Таково первое печатное заявление о гипотетическим разуме, известном как «демон» Лапласа. В начале XIX века развитие статистической науки, названное «лавиной статистики» философом Йэном Хэкингом, начало подкапывать фундамент детерминизма, господствовавшего в век Разума. Войны времен Французской революции вызвали к жизни не только всеобщую мобилизацию и народную армию, но и разрастание сведений о потенциальных солдатах этой армии. «Национальные государства, – говорит Хэкинг – заново классифицировали, считали и вносили в списки своих жителей». Возрастала убедительность статистических моделей, подсказанных собранными данными такого рода, а также все увеличивавшимися в объёме сведениями о ненормальных поведении и состояниях, подлежавших государственному контролю: о самоубийствах, преступлениях, бродяжничестве, сумасшествии, проституции и болезнях.

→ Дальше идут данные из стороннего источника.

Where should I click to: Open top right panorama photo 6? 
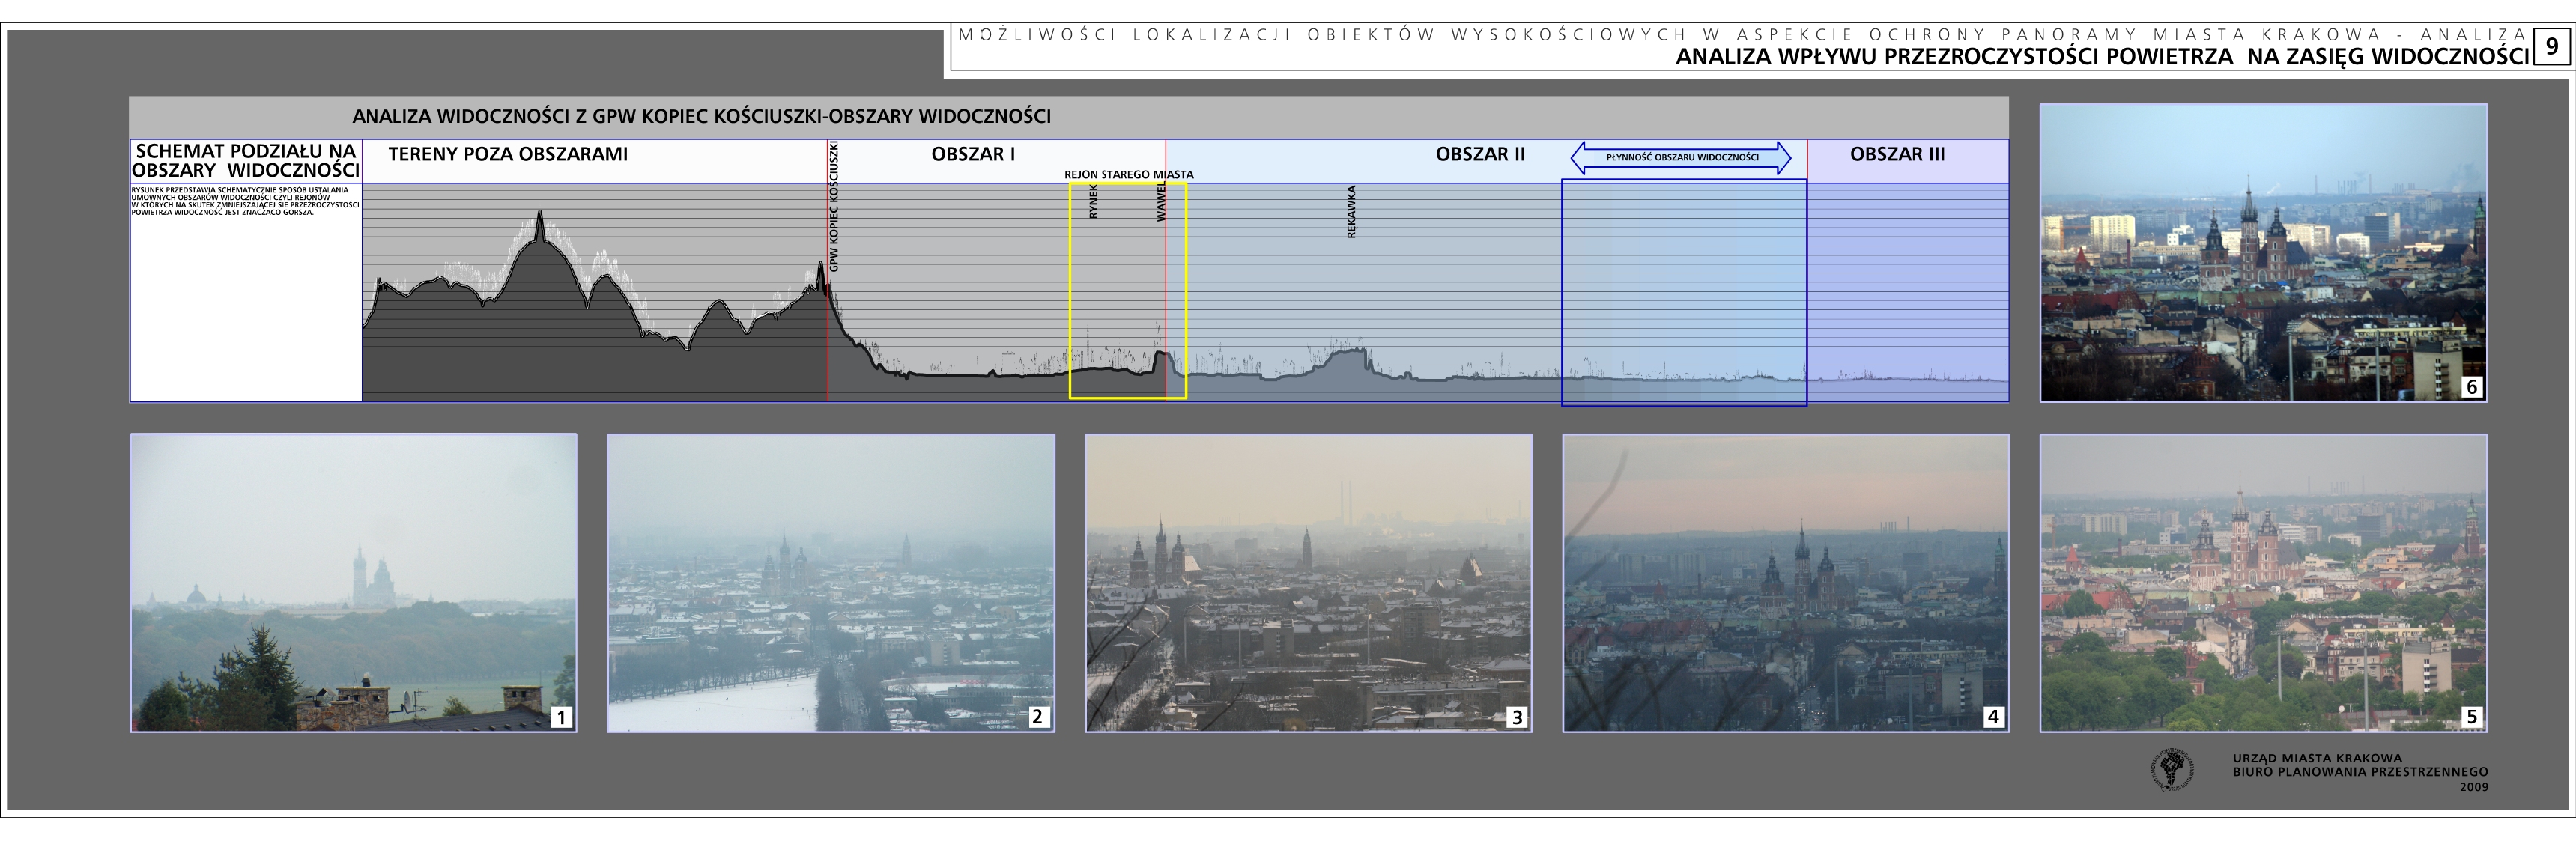pyautogui.click(x=2262, y=252)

События, которые на уровне индивида казались и были случайными, могли быть в целом подчинены статистическим закономерностям и предсказаны, с точки зрения их количественных приливов и отливов, уровня самоубийств или психических заболеваний в границах всего общества. Возникли понятие нормы и идея соответствия нормам. Вот слова Хэкинга:
Парадокс, таким образом, заключается в том, что сбор, регистрация и анализ данных о случайных происшествиях (хотя момент обратного воздействия и подтачивает их случайность) приводил к установлению общих правил и социальных закономерностей. Так обстояло дело в науке XIX века, и процесс увенчался применением статистических законов в термодинамике, изучением тепла, и даже в начале XX века, новым пониманием физических законов, достигнутым благодаря квантовой теории. При охвате единым взором большой исторической протяженности интересно отметить, что проблема обратного воздействия, на которую обращает внимание Хэкинг в связи с социологическими дисциплинами, находит параллель в физике: оказывается, наблюдение может быть внутренним компонентом самой физической реальности. Об этом писал Нильс Бор, давая свою интерпретацию квантовой механики.

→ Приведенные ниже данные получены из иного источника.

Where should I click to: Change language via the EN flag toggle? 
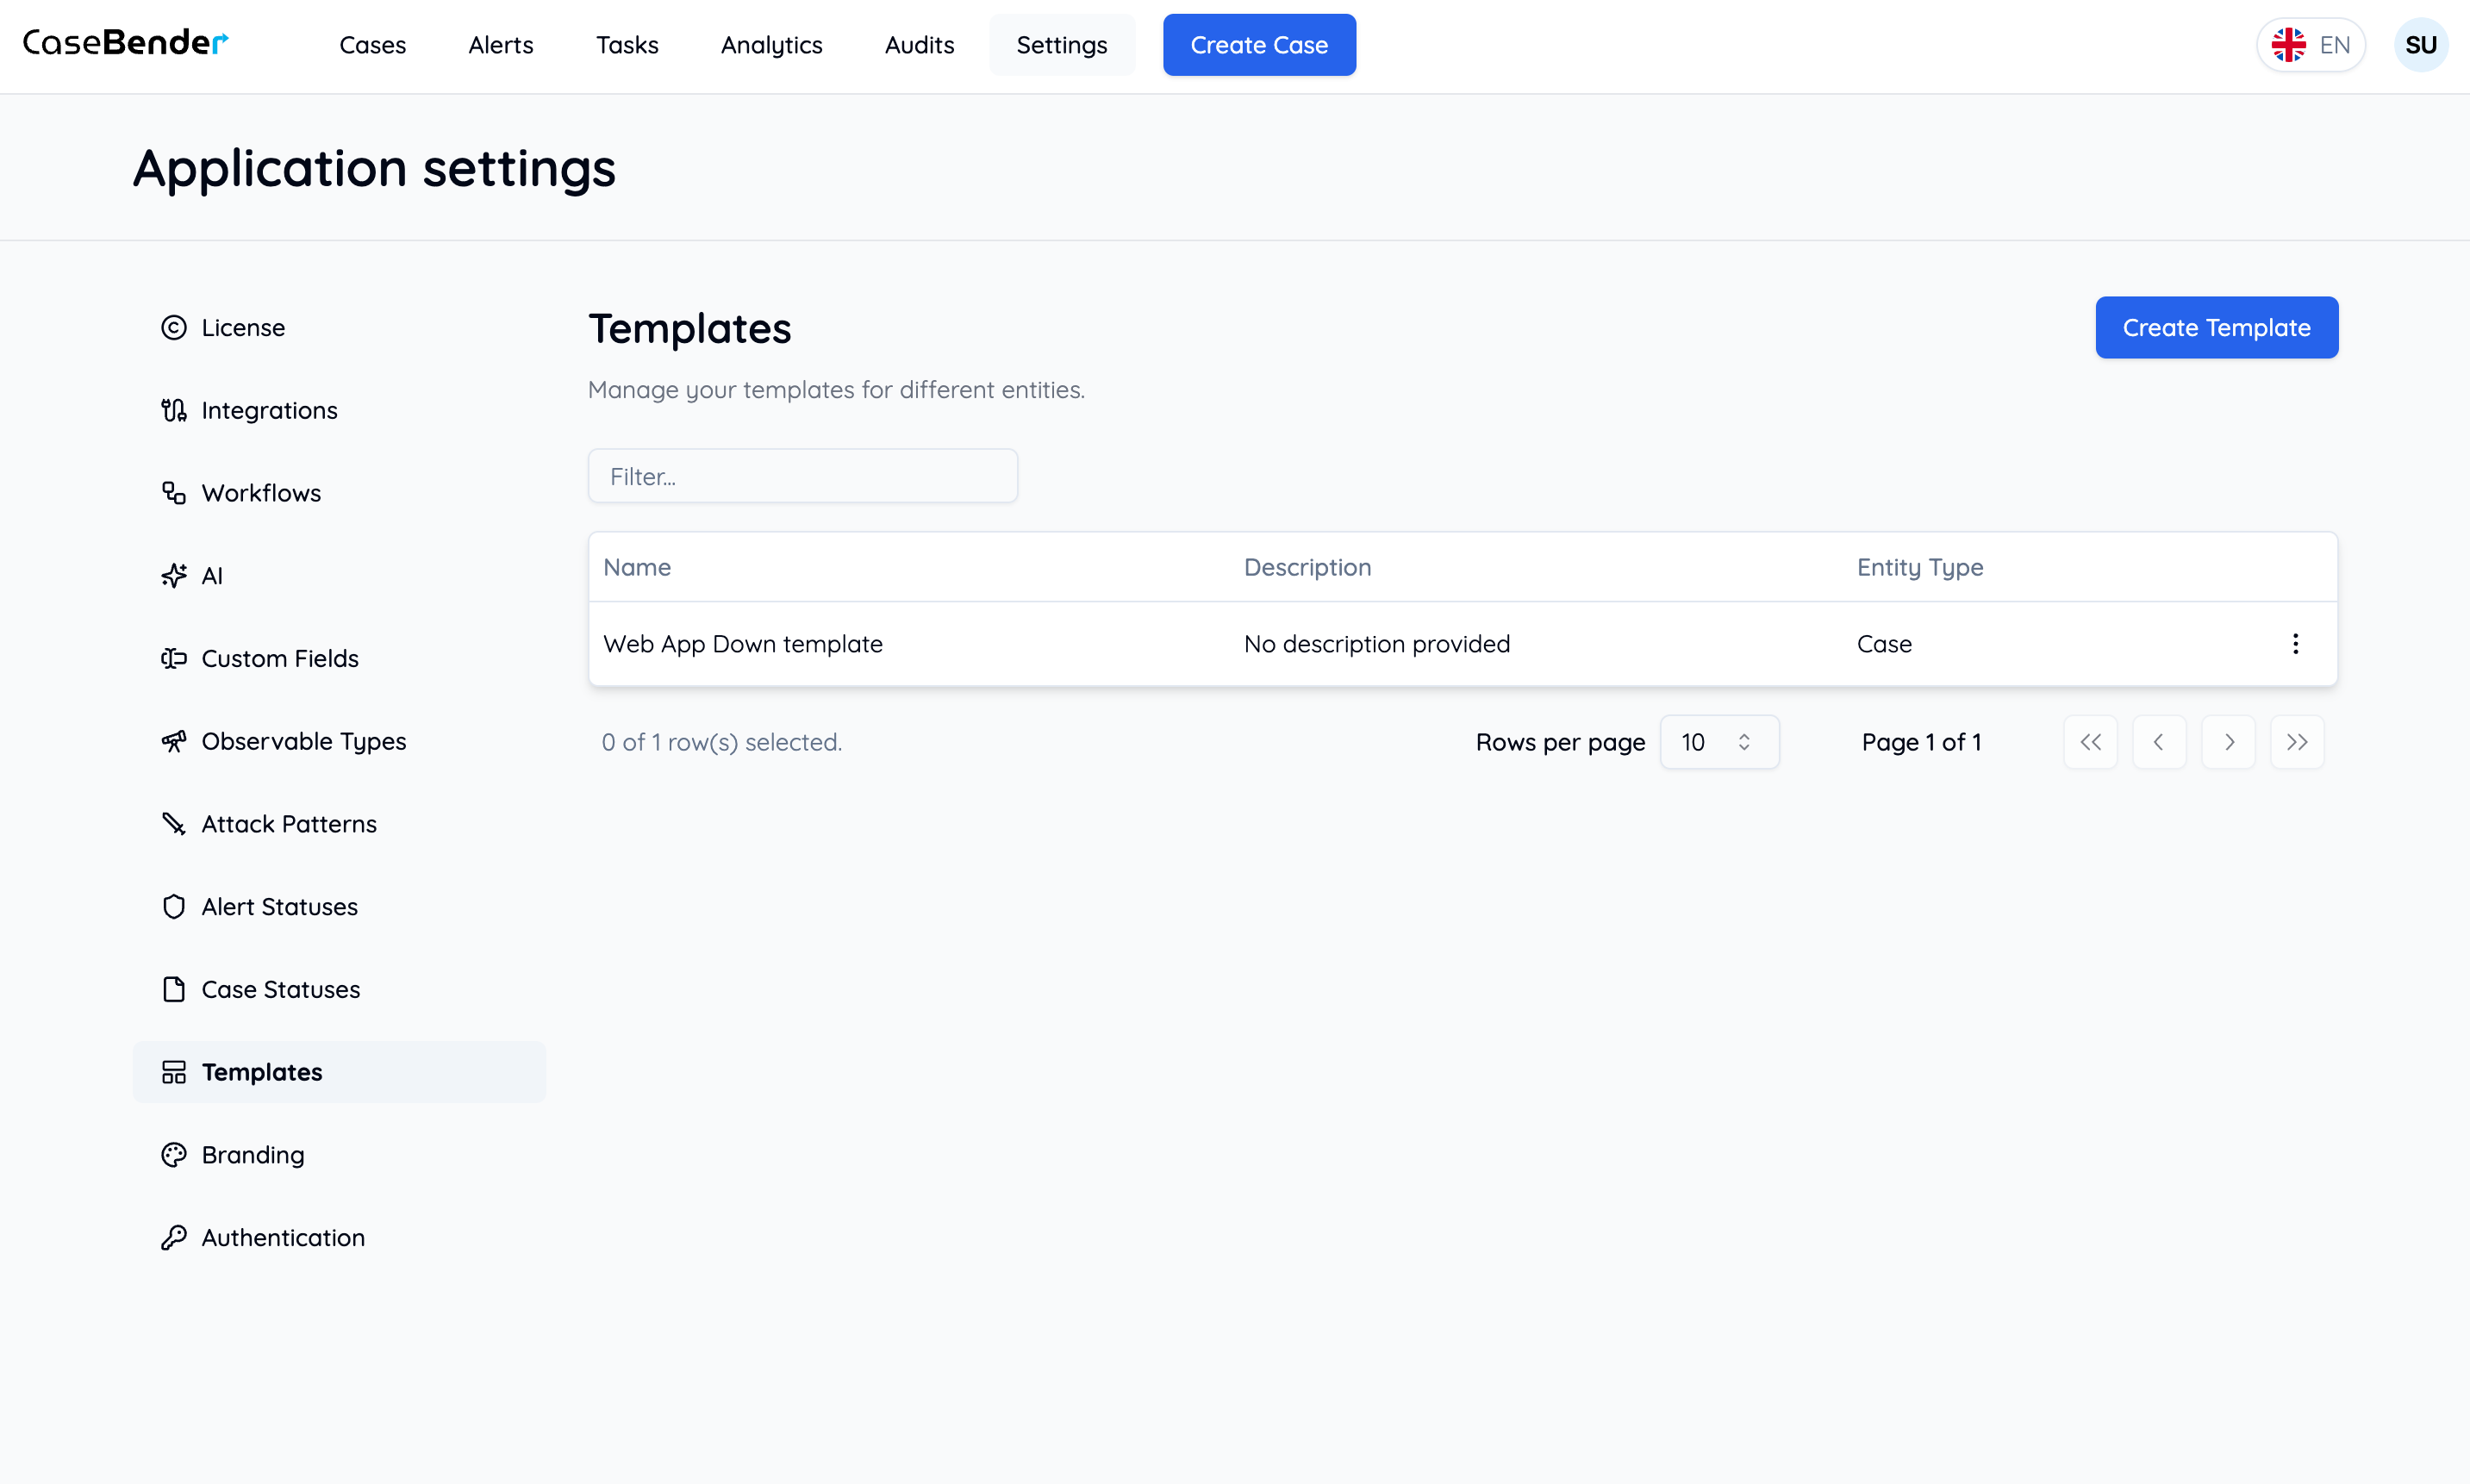pyautogui.click(x=2310, y=44)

Кажется, все это очень далеко, да так и есть, от Шуберта и Мюллера и от их падающего листа. Но исторический период, когда создавался «Зимний путь», был переломным при переходе от старого мира познания к новому. И я готов утверждать, что тут лежит одна из причин углубляющегося влияния «Зимнего пути» с момента его написания в 1827–28 годах до современности включительно. Дело не в том, что «Последняя надежда» или «Зимний путь» в целом задумывались Мюллером или Шубертом как вклад в кипящие дебаты о детерминизме и статистических доказательствах – такое предположение выглядело бы несерьёзно. Однако стихотворение и песня подпитываются интеллектуальным климатом эпохи, когда вероятность и провидение были предметом диспута. Что еще более важно, идея нормальности, родившаяся в 1820‐х, не может не влиять на исполнителя или слушателя «Зимнего пути». Скиталец возбуждает наш интерес потому, что он похож на любого человека – мужчину ли, женщину, – или потому что он образец патологии, отщепенец? Обдумывая «Зимний путь», я все время задаю себе этот вопрос. Отождествляем мы себя со скитальцем или стараемся отграничить себя от него? Вызывает ли сочувствие или отторжение? Даёт ли он нам заглянуть в человеческий внутренний мир или смущает нас? Он человек с отклонениями или нормальный? Беспокоящее требование ответов на эти вопросы придаёт «Зимнему пути» способность овладевать умом.